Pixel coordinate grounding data
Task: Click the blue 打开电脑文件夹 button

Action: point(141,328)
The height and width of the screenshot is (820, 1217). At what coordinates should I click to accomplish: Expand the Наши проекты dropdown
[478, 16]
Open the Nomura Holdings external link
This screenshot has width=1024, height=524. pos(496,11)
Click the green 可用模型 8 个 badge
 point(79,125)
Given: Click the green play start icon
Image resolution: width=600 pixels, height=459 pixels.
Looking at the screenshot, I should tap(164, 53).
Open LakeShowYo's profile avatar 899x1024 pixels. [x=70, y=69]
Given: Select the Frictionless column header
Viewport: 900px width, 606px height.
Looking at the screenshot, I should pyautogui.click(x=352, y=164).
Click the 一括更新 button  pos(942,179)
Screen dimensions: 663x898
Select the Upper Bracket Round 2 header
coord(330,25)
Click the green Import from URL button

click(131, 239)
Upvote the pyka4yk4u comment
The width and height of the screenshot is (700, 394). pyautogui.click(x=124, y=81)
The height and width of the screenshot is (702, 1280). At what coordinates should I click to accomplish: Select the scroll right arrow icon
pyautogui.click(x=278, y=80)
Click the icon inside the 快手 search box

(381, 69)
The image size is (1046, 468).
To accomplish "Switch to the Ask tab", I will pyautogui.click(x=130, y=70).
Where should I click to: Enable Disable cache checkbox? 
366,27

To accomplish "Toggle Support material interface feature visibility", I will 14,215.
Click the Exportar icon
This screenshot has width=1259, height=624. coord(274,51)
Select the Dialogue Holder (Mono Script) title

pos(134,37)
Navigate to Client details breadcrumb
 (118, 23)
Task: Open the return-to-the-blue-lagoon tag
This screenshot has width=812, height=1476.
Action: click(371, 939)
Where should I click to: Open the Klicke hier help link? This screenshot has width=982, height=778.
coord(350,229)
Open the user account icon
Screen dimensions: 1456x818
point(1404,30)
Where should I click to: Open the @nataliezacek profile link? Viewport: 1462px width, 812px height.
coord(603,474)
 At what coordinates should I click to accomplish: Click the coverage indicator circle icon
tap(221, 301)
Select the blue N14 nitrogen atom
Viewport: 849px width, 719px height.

• [WORK INSTRUCTIONS] Find the line containing "Where should I click to: Open the @nataliezacek" in the data above. Please transcribe it and every line after it, exactly.

• [TASK RESPONSE]
Where should I click to: Open the @nataliezacek profile link? Viewport: 1462px width, 812px height.
coord(603,474)
 At what coordinates should I click to accomplish: Click the coverage indicator circle icon
tap(221, 301)
Select the blue N14 nitrogen atom
Viewport: 849px width, 719px height.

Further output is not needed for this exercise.